Sri Lanka no es una isla muy grande pero para lograr captar su especial aroma, el turista deberá dedicar al menos dos semanas a un apacible recorrido en el que descubrirá antiguos santuarios budistas, magníficos parques naturales, playas con mar color azul turquesa y valles escondidos donde miles de mujeres recolectan con sus delicadas manos las hojas de té que, meses más tarde, degustaremos a modo de infusión en cualquier elegante café europeo.
Moverse en este lugar es relativamente simple si uno dispone de una generosa dosis de energía y paciencia. Existe una más que decente red de ferrocarriles y los servicios de autobuses son muy frecuentes y en todas direcciones. El uso del transporte público hará que nos desplacemos con cierta lentitud, pero nos garantizará fuertes emociones y un trato directo con personas serviciales, cuya simpatía y amabilidad sorprenden en cada recorrido del camino.

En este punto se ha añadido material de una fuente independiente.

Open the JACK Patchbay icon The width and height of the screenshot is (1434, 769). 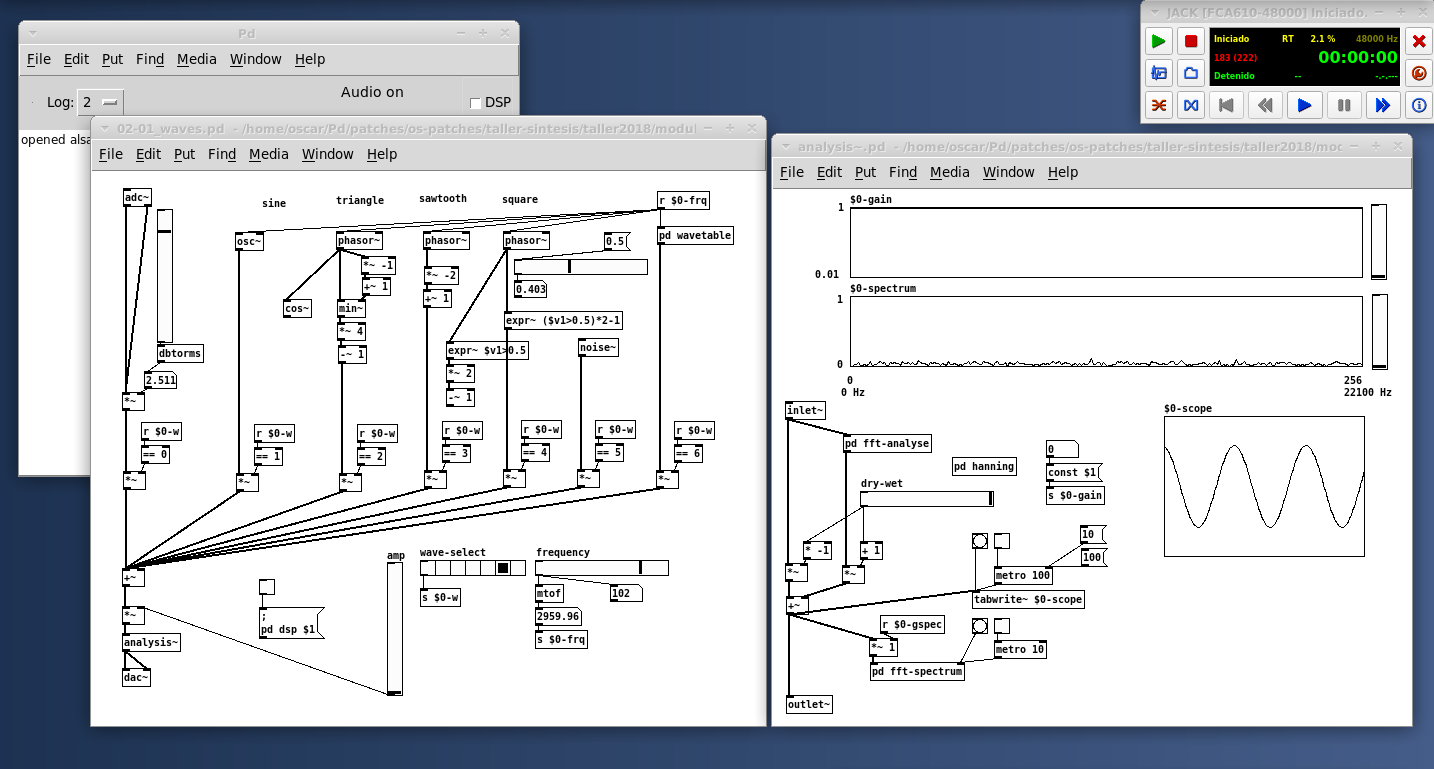[x=1190, y=105]
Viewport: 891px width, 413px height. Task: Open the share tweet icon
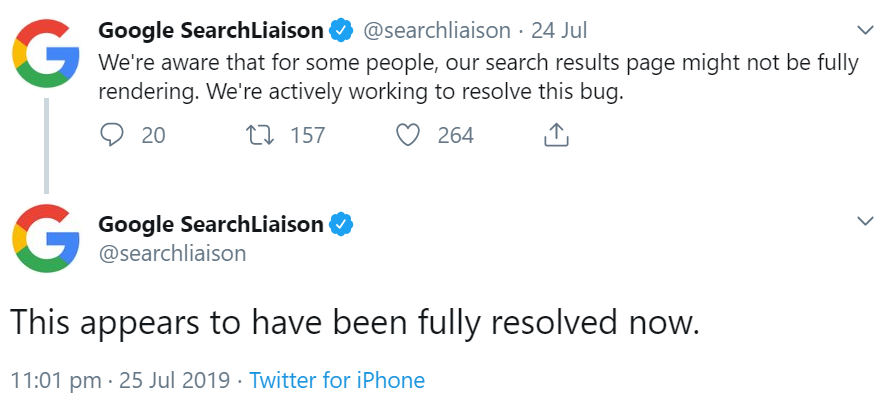pyautogui.click(x=556, y=135)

Ahora bien, si el motivo de nuestro viaje es más espiritual o curativo, en Sri Lanka encontraremos lugares donde podremos aprender a practicar yoga de una forma sencilla, y en un ambiente incomparable; por ejemplo, existen talleres donde en unas semanas, nos convertiremos en expertos masajistas, gracias a la ayuda de médicos “ayurvédicos”, cuya sabiduría transiten con total armonía y simplicidad.

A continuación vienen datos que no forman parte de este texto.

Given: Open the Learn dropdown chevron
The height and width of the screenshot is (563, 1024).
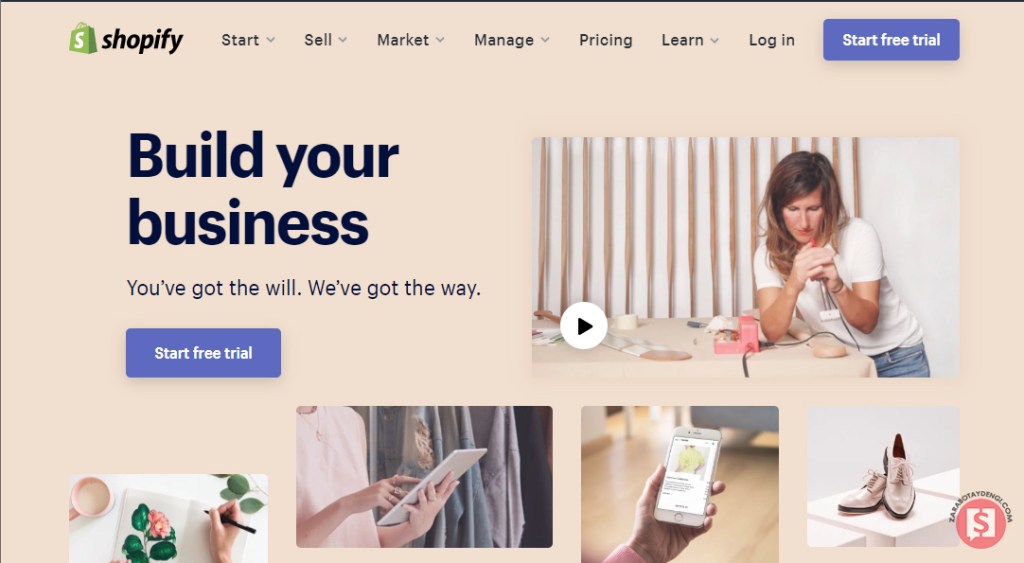Looking at the screenshot, I should tap(714, 40).
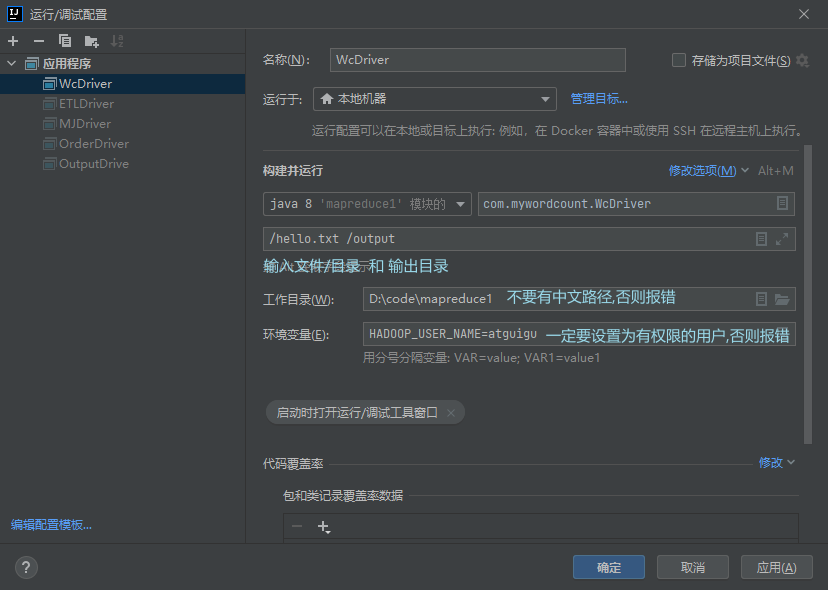Select OrderDriver configuration in the tree

[x=93, y=144]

Recorrer los distintos lugares de interés arqueológico o contemplar el fascinante templo del diente situado junto al lago, en el centro de Kandy, pueden resultar sugerentes actividades complementarias. Concluir una dura jornada mientras se acompaña a los pescadores cuando recogen su faena al atardecer, en una de las numerosas playas del sur, puede ser una actividad perfecta para el viajero inquieto que desea volver a casa con algo más que un absurdo souvenir cuyo destino último será acabar arrinconado junto a los demás objetos inservibles.